Stored records
=-=-=-=-=
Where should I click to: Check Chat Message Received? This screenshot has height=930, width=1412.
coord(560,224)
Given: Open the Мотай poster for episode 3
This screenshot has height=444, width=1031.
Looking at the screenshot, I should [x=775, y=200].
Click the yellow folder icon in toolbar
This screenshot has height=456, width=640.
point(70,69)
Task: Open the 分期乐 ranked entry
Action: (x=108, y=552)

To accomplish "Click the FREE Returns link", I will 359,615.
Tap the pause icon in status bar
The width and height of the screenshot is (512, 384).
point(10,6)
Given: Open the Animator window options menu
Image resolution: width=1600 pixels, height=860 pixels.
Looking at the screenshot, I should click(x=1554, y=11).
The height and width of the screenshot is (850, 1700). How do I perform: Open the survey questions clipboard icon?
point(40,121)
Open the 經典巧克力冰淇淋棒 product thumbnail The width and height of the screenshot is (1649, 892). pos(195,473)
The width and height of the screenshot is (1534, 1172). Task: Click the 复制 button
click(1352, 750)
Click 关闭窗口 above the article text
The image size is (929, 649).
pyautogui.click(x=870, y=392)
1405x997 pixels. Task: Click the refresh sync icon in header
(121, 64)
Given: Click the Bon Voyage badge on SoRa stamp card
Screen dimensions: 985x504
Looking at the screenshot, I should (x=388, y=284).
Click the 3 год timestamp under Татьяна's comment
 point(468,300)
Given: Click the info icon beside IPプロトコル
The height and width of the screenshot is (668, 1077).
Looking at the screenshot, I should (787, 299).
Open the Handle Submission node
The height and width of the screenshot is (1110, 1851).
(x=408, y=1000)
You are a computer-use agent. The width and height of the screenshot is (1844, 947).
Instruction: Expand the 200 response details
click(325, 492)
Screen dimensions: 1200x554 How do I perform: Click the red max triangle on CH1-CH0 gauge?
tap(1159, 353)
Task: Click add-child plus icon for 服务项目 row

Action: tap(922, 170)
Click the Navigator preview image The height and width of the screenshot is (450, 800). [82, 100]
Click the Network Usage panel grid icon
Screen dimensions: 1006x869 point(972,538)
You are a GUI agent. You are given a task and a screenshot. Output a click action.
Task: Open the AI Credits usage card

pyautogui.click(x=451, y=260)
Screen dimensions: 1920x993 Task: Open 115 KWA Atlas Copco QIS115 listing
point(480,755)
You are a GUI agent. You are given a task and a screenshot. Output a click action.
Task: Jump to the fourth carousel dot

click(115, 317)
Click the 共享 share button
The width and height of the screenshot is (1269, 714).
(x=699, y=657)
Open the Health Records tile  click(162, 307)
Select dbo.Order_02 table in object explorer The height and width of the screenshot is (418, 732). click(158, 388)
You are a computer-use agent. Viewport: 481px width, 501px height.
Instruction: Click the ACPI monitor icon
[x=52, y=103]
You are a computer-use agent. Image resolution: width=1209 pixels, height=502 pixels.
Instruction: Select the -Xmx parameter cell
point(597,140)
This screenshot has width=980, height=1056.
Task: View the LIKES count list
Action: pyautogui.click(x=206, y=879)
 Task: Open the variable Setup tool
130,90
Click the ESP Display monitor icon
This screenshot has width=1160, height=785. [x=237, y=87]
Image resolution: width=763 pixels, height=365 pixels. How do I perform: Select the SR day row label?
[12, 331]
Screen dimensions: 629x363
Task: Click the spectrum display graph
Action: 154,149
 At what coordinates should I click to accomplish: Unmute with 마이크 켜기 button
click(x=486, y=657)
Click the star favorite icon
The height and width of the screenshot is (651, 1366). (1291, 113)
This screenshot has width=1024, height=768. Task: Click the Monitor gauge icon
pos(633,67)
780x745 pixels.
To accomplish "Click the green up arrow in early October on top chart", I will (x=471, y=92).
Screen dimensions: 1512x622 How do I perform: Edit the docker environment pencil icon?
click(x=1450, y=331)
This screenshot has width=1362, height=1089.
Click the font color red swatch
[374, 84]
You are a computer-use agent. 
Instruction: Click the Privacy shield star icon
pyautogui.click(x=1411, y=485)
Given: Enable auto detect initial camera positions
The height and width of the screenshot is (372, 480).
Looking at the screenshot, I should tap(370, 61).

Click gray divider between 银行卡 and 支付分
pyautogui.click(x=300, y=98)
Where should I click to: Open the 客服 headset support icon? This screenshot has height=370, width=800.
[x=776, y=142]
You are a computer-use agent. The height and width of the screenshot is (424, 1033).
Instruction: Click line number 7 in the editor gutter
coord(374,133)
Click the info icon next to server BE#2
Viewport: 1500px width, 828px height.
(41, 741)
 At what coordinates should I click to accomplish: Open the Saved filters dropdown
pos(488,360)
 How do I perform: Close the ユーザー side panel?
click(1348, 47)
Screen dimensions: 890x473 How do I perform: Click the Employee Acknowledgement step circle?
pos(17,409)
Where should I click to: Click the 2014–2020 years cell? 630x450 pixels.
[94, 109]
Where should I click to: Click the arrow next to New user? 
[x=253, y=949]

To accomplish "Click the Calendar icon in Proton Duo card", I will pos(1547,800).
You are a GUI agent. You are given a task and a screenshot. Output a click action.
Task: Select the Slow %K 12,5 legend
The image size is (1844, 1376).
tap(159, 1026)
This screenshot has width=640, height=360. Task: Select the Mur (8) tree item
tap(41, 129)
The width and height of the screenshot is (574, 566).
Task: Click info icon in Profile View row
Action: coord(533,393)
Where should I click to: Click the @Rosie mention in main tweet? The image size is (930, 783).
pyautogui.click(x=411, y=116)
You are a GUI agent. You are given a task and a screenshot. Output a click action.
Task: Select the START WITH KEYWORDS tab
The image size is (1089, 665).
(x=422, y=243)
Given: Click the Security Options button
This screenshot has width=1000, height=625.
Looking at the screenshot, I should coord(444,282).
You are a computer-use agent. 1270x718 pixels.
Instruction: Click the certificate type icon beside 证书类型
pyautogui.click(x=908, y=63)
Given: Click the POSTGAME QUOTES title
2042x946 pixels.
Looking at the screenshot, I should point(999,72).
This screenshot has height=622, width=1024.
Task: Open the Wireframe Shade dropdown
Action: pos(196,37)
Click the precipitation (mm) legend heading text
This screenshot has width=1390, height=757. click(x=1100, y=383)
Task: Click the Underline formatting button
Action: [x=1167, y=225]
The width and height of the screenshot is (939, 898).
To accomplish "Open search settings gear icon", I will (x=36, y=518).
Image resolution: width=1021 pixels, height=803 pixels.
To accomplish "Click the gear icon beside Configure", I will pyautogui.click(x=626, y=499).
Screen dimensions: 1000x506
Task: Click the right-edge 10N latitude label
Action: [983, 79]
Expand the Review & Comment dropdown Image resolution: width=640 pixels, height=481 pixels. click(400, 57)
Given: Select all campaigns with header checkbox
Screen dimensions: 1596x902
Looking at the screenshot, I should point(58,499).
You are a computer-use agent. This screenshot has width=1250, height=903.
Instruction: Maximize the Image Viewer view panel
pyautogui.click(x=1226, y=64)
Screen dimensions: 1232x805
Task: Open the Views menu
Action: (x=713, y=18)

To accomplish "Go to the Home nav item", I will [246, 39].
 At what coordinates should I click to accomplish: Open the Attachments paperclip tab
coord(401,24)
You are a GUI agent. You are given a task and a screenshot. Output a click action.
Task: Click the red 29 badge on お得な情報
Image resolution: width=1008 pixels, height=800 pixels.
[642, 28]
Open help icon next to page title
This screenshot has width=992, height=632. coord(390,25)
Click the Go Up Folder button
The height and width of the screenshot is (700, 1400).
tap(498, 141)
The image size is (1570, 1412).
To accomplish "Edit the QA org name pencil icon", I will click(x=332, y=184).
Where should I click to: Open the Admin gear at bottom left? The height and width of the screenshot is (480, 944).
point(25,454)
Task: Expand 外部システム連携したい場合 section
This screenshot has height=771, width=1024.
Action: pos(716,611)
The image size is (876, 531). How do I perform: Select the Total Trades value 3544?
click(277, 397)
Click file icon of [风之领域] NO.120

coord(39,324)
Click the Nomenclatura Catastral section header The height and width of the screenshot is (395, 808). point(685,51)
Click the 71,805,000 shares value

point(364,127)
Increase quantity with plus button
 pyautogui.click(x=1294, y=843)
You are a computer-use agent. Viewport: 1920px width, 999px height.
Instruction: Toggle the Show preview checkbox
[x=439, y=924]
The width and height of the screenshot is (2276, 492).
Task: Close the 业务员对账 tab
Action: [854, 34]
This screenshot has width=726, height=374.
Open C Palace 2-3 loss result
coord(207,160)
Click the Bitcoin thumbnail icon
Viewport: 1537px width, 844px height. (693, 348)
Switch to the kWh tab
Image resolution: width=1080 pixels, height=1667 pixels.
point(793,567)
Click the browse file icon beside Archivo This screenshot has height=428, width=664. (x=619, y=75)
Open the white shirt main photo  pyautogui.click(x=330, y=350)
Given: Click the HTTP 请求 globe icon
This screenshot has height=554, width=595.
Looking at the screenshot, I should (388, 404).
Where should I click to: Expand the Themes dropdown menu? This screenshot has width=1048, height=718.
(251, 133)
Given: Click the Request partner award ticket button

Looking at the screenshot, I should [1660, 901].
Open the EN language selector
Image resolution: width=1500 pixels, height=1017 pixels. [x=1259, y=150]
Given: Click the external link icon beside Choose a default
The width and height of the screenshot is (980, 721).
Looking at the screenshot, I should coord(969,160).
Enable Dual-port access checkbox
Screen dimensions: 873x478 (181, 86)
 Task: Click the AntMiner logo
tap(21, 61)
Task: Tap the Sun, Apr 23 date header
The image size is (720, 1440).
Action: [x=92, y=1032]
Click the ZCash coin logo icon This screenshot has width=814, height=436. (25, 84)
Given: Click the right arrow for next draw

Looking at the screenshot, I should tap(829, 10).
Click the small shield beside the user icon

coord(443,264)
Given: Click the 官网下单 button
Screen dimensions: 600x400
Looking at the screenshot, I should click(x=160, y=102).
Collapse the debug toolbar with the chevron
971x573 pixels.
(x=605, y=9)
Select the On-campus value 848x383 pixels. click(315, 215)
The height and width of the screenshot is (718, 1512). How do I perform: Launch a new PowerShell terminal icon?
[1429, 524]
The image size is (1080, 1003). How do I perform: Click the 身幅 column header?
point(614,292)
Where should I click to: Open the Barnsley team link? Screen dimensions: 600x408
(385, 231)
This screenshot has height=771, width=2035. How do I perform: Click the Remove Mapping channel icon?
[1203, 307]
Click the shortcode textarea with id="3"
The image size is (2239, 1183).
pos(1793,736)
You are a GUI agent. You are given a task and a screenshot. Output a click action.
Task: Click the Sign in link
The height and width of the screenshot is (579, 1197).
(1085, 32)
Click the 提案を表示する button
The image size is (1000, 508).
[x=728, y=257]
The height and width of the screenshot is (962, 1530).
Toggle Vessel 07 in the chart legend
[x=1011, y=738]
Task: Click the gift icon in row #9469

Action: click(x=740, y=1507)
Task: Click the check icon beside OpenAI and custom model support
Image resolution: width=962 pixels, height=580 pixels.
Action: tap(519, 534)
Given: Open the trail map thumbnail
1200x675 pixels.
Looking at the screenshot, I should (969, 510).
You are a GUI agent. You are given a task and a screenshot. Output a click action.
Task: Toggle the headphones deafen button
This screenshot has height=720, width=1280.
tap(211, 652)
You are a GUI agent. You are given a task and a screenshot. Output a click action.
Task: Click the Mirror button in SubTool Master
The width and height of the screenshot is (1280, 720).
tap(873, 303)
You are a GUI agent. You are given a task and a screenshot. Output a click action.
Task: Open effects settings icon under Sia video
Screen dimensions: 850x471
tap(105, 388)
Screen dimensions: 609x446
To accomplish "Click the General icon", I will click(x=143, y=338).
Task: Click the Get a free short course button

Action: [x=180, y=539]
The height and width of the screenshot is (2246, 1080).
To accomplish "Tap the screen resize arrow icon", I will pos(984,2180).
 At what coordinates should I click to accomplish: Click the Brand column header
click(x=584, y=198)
=-=-=-=-=
Work required
In the records above, find the lines holding "computer". Copy each one.

Exercise answer
You are a computer-use agent. The width and height of the screenshot is (1844, 947).
You are a computer-use agent. Viewport: 481px width, 501px height.
You are a computer-use agent. Image resolution: width=1209 pixels, height=502 pixels.
You are a computer-use agent. 
You are a computer-use agent. The height and width of the screenshot is (424, 1033).
You are a computer-use agent. 1270x718 pixels.
You are a computer-use agent. This screenshot has width=1250, height=903.
You are a computer-use agent. Viewport: 1920px width, 999px height.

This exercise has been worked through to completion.